A compound (A) comprising at least a pigment, a fixing resin, one or more compounds selected from the group of compounds represented by the following general formulas (1) and (2), and a compound represented by the following general formula (3) A solvent (B) comprising one or more compounds selected from the group, the content of the compound (A) is 1.5% by mass or more and 30% by mass or less, and the water content is 0.5%. The non-aqueous inkjet ink characterized by being 4% or less.

^(Wherein, R 1, ^{R 2} are each carbon atoms represent a 1-6 substituents may be bonded by ^{R 1} and ^{R 2} form a ring.)

(In the formula, R ³ and R ⁴ each represent a substituent having 1 to 6 carbon atoms, and R ³ and R ⁴ may be bonded to form a ring.)

(In the formula, R ⁷ and R ⁸ each represent a methyl group or an ethyl group, and OX ² represents an oxyethylene group or an oxypropylene group.) The non-aqueous inkjet ink according to claim 1, wherein the content of the solvent (B) is 1% by mass or more and 30% by mass or less. The non-aqueous inkjet ink according to claim 1 or 2, wherein the solvent (B) is at least one selected from ethylene glycol diacetate and propylene glycol diacetate. Furthermore, the solvent (C) which consists of 1 or more types of compounds chosen from the compound group represented by following General formula (4) is contained, The non-aqueous type | system | group of any one of Claims 1-3 characterized by the above-mentioned. Inkjet ink.

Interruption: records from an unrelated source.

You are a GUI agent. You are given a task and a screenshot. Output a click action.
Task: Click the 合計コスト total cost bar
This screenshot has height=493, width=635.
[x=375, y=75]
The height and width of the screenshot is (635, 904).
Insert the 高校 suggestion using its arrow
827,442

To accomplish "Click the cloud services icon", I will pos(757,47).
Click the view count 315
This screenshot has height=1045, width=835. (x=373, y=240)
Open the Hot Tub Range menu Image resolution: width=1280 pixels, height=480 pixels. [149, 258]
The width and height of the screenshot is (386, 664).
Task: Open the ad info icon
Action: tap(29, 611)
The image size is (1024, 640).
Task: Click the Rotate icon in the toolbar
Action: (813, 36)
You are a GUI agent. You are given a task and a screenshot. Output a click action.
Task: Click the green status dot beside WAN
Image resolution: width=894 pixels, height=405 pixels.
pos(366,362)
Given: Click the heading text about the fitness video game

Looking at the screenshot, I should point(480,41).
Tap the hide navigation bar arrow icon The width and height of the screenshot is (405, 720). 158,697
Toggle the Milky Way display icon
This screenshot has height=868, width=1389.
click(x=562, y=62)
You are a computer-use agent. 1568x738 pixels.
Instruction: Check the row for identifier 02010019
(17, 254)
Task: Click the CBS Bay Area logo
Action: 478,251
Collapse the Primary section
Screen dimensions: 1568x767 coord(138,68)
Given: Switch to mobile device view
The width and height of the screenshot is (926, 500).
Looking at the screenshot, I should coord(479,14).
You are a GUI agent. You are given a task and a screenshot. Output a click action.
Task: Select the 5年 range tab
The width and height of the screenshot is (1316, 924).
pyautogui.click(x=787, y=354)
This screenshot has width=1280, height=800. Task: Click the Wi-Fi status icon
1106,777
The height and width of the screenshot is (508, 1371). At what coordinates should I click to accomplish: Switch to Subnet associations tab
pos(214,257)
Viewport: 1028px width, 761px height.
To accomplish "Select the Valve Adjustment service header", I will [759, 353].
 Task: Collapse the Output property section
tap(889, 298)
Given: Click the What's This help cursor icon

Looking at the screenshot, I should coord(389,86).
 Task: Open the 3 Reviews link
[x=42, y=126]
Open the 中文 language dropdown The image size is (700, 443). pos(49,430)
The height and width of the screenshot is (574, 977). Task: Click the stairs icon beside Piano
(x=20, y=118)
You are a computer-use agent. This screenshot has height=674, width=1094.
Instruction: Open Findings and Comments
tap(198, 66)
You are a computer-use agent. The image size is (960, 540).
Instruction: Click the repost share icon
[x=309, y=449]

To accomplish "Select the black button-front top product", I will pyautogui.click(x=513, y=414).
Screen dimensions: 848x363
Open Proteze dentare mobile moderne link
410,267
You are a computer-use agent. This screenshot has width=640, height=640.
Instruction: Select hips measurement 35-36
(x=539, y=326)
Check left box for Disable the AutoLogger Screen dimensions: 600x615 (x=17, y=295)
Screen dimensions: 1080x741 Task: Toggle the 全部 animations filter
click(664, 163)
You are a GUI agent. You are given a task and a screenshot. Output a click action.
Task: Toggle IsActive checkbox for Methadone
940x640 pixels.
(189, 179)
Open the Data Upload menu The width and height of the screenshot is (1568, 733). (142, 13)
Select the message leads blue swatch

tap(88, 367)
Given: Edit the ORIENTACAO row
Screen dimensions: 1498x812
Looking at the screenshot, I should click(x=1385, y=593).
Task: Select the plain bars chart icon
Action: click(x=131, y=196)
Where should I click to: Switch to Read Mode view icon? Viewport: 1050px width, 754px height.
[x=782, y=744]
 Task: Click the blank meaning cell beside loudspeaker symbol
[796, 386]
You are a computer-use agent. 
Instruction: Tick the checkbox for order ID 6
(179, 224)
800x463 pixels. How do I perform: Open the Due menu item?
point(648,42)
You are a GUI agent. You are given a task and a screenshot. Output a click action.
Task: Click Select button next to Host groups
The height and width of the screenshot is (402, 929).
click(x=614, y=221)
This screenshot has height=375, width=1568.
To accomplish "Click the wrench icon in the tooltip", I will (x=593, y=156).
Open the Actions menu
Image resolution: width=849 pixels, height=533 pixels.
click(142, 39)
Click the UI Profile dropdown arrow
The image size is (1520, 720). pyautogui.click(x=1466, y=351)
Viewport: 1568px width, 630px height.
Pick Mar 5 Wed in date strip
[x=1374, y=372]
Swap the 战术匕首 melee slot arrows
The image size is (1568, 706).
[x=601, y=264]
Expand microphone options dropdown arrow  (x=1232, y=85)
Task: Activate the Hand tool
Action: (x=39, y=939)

(In the formula, R ⁵ and R ⁶ each represent a methyl group or an ethyl group, and OX ¹ represents an oxyethylene group or an oxypropylene group.) The non-aqueous inkjet ink according to claim 4, wherein the content of the solvent (C) is 50% by mass or more and 90% by mass or less. The non-aqueous inkjet ink according to claim 4 or 5, wherein the solvent (C) is at least one selected from diethylene glycol diethyl ether, dipropylene glycol dimethyl ether, and dipropylene glycol diethyl ether. The non-aqueous inkjet ink according to claim 1, wherein the fixing resin is a resin synthesized by a solution polymerization method. Vinyl chloride-vinyl acetate copolymer, vinyl chloride-vinyl acetate-maleic anhydride copolymer, vinyl chloride-vinyl acetate-vinyl alcohol copolymer, and chloride, wherein the fixing resin has a number average molecular weight in the range of 10,000 to 30,000. The non-aqueous inkjet ink according to any one of claims 1 to 7, wherein the non-aqueous inkjet ink is at least one selected from vinyl-vinyl acetate-hydroxyalkyl acrylate copolymers. 9. An ink jet recording method comprising recording on polyvinyl chloride as a recording medium using the non-aqueous ink jet ink according to any one of claims 1 to 8.